For the first part of your suggestion, its giving me values in the 44,000s. Is that correct?
- HansVogelaarFeb 11, 2025MVP
Yes. format that column as a date.
- dl12Feb 11, 2025Copper Contributor
That definitely works. I'm fairly new to excel so if you could explain the formula I'd really appreciate that!
- HansVogelaarFeb 11, 2025MVP
Dates and times are stored as numbers in Excel, with 1 day as unit: the date is the integer (whole number) part and the time is the fractional part.

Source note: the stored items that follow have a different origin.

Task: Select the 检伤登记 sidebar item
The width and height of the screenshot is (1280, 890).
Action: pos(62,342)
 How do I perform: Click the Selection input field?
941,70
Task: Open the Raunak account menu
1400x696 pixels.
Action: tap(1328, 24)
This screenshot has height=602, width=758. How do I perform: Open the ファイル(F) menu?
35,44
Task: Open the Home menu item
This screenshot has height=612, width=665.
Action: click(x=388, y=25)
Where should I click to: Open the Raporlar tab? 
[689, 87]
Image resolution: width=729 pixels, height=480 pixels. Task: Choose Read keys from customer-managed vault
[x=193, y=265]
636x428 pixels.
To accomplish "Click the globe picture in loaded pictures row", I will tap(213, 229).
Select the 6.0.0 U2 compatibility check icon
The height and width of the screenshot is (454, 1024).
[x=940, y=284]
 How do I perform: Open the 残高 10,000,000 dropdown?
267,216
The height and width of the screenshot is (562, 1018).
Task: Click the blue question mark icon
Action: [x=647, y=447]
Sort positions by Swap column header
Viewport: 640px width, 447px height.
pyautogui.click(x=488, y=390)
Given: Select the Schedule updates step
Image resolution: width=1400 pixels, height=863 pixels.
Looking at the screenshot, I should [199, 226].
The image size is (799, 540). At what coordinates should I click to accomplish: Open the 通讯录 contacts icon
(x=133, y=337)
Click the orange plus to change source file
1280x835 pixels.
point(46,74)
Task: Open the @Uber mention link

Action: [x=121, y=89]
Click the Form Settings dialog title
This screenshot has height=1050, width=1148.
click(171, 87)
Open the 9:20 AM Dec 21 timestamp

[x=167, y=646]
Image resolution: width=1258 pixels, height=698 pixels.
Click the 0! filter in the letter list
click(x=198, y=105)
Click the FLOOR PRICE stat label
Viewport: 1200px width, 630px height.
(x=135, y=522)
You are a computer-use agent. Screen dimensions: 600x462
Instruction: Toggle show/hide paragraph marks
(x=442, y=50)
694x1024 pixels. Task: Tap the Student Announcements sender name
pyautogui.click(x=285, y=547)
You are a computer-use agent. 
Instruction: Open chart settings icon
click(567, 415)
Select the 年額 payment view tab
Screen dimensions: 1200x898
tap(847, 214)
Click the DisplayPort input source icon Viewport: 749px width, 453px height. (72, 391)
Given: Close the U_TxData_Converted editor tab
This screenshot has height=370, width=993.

INT(A2:A26281) returns the integer part of A2:A26281, i.e. the dates 01-Jan-2021 etc. Since you have multiple rows for each date, the result will have many duplicates. The UNIQUE function removes the duplicates, resulting in a list of unique dates.
The AVERAGEIFS function returns the average of a series of numbers if one or more conditions are met.
=AVERAGEIFS(B2:B26281, A2:A26281, ">="&D2#+TIME(12, 0, 0), A2:A26281, "<="&D2#+TIME(16, 0, 0)) returns the average of the temperatures in column B for which the date/time in column A is greater than or equal to the dates in column D (with the UNIQUE formula) plus 12 hours, and less than or equal to those dates plus 16 hours, i.e. the interval from 12:00 to 16:00 on each date. The # in D2# means the entire range that the formula in D2 spills to.